Geschundene Insel ‒ unvergessener Ornithologe
Während das Hotel in den 1960er-Jahren durch Filmaufnahmen für die Serie „Der Kommissar“ mit Götz George, Sonja Ziemann und Horst Tappert berühmt wurde, sollte sich Anton Beil mit seinen Verdiensten um den Naturschutz auf der paradiesischen Insel unvergesslich machen. Bereits 1978 erwirkte er ein totales Betretungsverbot für die „geschundene Insel“, die von Wassersportlern und Nachtschwärmern so oft betreten wurde, dass sie schließlich in zwei Stücken lag. Von 1930 bis 1975 war sie um fast ein Drittel geschrumpft.
1982 schließlich die Rettung – nach dem Einfordern durch Anton Beil, den Naturschutzbeauftragten Volker Herden sowie Ex-Landrat Wolfgang Gröbl: das Wasserwirtschaftsamt Rosenheim wurde mit der Rekultivierung auf Staatskosten beauftragt. 400 Pfähle wurden auf 200 Metern in den Boden eingebracht und mit Weidenruten verflochten. Die Ruten fingen an, auszuschlagen, konnten Wasserpflanzen einfangen. So entstanden wieder Fischlaichplätze, die Inselteile wuchsen langsam wieder zusammen.
„Alles für die Tiere“
Beinahe wäre sie untergegangen – jetzt konnte sich auf und rund um die Insel wieder naturnahes Leben entfalten. Haubentaucher, Reiherenten, Eisvögel: Anton Beil fing an, sie zu zählen. Und sich um sie zu kümmern. Jahrzehntelang war er Vorsitzender des Landesbundes für Vogelschutz im Landkreis. Auch zu Hause bei den Beils fand man häufig gefiederte Gäste. Denn Anton nahm alle auf, die verletzt waren, die man aufziehen oder denen man helfen musste. Aus dem ganzen Landkreis wurden sie nach Bad Wiessee gebracht.
„Er gab alles für die Tiere“, erinnert sich Ehefrau Maria. Heuer hätten sie 60-jähriges Hochzeitsjubiläum gefeiert, erzählt sie. Viel zu früh war Anton verstorben. Nach einer letzten Inspektionsfahrt zu Insel und Nistplätzen konnte er es am 8. Juli 1984 gerade noch nach Hause schaffen, bevor er am plötzlichen Herztod starb.
Egal, ob Uhu, Falke, Möwe oder Schwan ‒ viele Vögel hatte er retten können.

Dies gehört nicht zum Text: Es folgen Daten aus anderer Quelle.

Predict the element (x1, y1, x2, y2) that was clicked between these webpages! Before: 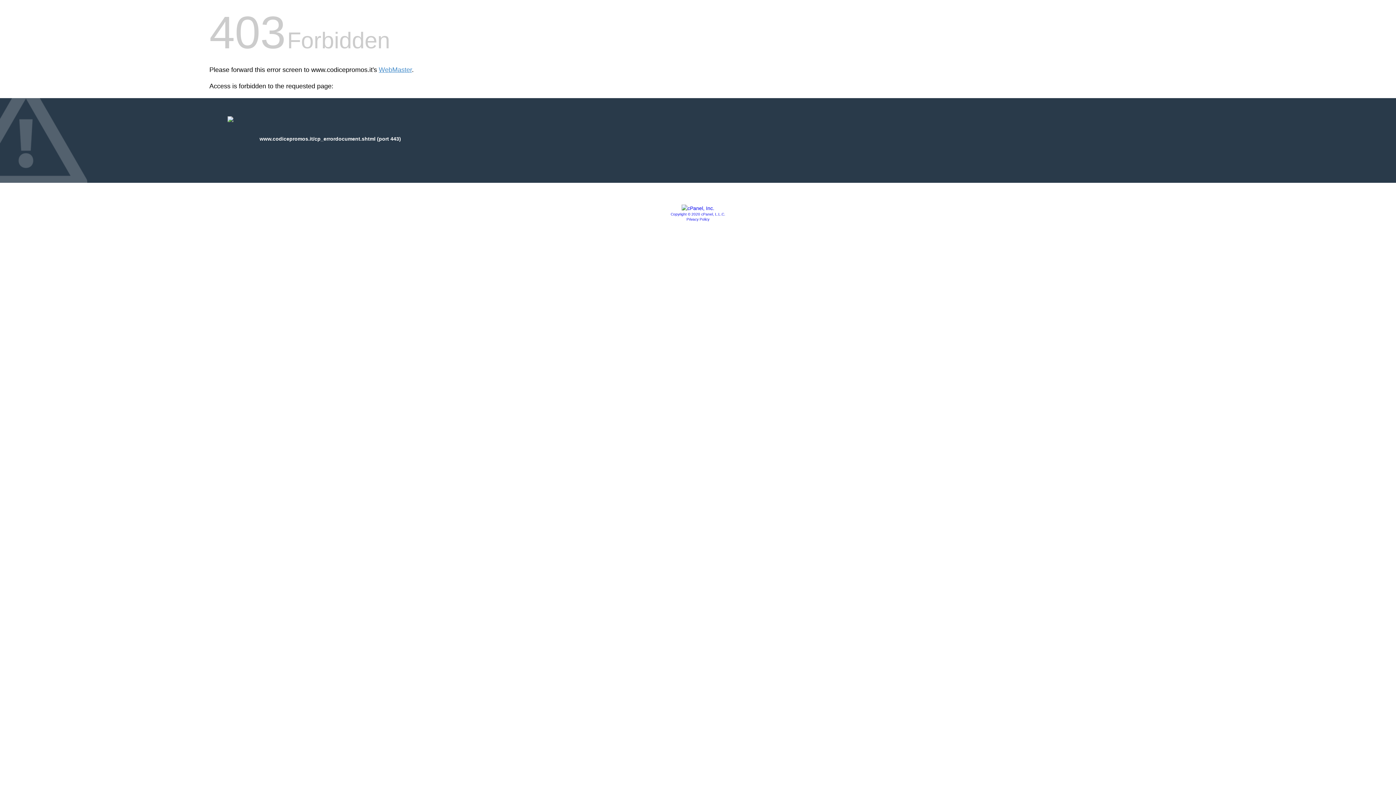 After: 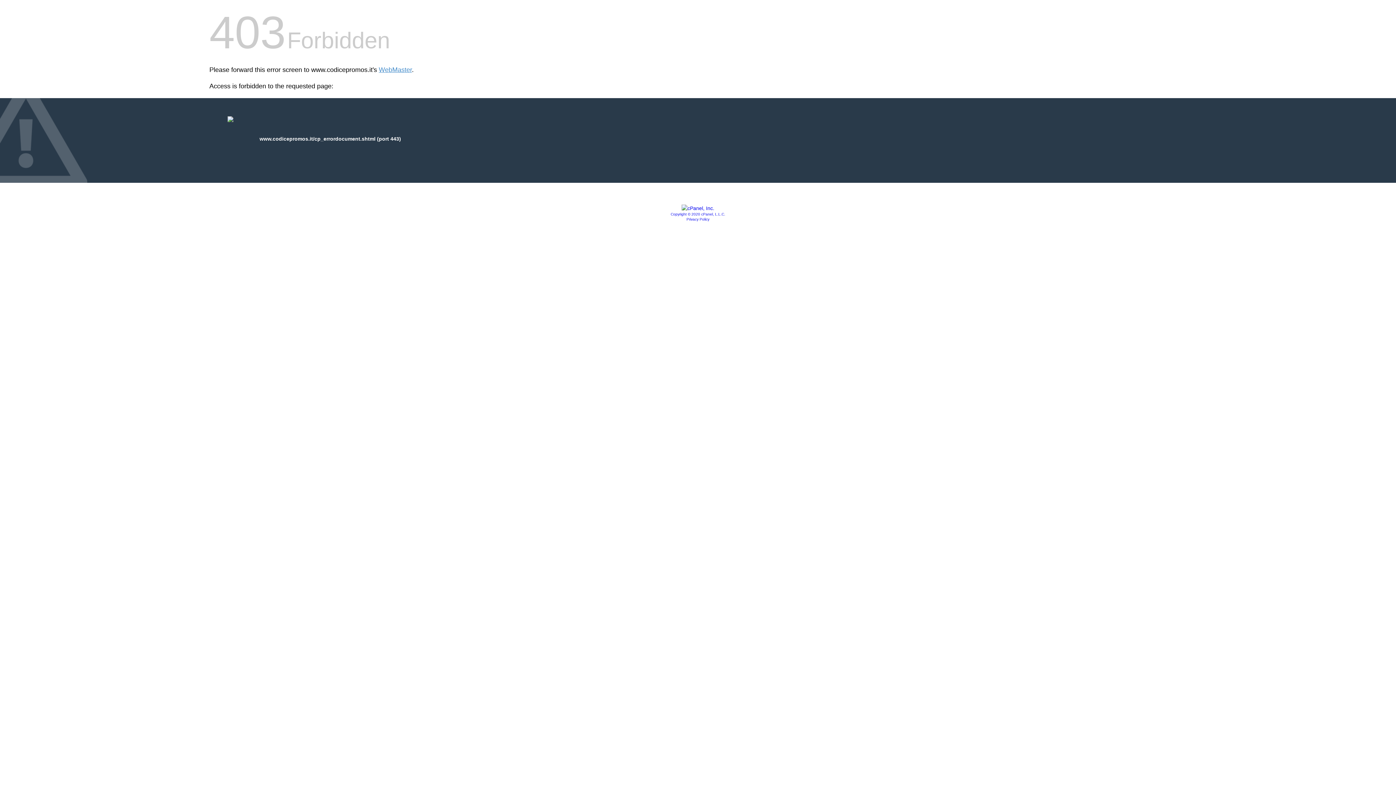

Sogar die Beilsche Badewanne wurde Heimat für sie, wenn es notwendig war. Tiere waren hier genauso zu Hause wie die vier Kinder von Maria und Anton. Die ganze Familie engagierte sich für den Vogelschutz. Nach Antons Tod trat Sohn Josef in seine Fußstapfen.
Das Hotel Rex sowie das Betretungsverbot der Insel bestehen bis heute. 86 Betten kann man aktuell in dem Haus mieten, etliche waren zusammengelegt und mit Bad und WC ausgestattet worden. Immer noch wird es im Familienbetrieb geführt. Genauso wie Maria Beil haben auch die Enkelinnen Maria und Isabella das Hotelfach erlernt.
Ähnlich wie vor Jahrzehnten spielen auch heute noch die Kleinkinder – so wie Marias Urenkelin Josefine ‒ an der Theke. Oder an dem großen Schaukasten mit den vielen bunten Vögeln, die Anton Beil nicht retten konnte. Sie wurden ausgestopft und ausgestellt im Foyer des Hotels, um an den unvergessenen Ornithologen zu erinnern.